### Exercise task
Pick out and copy each line of the records that contains the string "dropdown". Case counts.

— Start Available data —

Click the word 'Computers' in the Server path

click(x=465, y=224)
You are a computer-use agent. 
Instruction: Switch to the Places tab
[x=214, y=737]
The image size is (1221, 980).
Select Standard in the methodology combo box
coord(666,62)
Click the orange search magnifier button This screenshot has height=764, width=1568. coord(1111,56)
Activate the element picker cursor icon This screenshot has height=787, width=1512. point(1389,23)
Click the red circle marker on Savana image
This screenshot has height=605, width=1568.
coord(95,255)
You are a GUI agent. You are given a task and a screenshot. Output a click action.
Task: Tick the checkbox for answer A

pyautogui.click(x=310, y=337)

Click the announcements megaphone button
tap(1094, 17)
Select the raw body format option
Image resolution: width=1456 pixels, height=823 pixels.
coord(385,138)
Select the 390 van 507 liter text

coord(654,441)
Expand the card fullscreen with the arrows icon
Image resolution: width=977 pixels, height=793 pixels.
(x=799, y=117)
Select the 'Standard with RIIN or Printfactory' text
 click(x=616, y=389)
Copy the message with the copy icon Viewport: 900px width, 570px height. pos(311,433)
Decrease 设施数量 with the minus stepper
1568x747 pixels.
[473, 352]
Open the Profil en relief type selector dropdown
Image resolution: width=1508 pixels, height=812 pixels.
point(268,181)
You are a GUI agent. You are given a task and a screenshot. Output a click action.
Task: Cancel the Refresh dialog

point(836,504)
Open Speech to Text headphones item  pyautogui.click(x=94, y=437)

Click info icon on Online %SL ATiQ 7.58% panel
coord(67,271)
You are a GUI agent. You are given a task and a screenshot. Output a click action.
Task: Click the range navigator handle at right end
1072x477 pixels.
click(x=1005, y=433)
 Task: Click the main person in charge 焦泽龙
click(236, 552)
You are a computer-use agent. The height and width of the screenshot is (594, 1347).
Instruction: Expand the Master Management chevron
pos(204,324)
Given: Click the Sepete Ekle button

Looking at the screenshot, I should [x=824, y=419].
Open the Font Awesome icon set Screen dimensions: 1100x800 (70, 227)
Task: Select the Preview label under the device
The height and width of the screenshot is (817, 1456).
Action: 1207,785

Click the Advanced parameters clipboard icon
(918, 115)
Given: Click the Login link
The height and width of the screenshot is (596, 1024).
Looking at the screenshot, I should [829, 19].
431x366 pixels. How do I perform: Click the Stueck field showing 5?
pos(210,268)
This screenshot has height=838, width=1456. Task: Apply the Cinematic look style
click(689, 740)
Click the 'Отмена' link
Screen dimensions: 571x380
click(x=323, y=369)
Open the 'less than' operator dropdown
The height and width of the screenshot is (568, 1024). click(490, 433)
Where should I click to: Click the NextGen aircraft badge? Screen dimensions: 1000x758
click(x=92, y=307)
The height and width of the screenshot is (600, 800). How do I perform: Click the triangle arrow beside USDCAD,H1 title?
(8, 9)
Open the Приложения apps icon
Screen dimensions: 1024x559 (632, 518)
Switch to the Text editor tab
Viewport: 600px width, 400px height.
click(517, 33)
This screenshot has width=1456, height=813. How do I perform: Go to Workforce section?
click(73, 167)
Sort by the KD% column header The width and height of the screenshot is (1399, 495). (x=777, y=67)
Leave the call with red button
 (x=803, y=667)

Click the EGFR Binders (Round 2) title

— End Available data —

### Solution to the problem
Open the Profil en relief type selector dropdown
Open the 'less than' operator dropdown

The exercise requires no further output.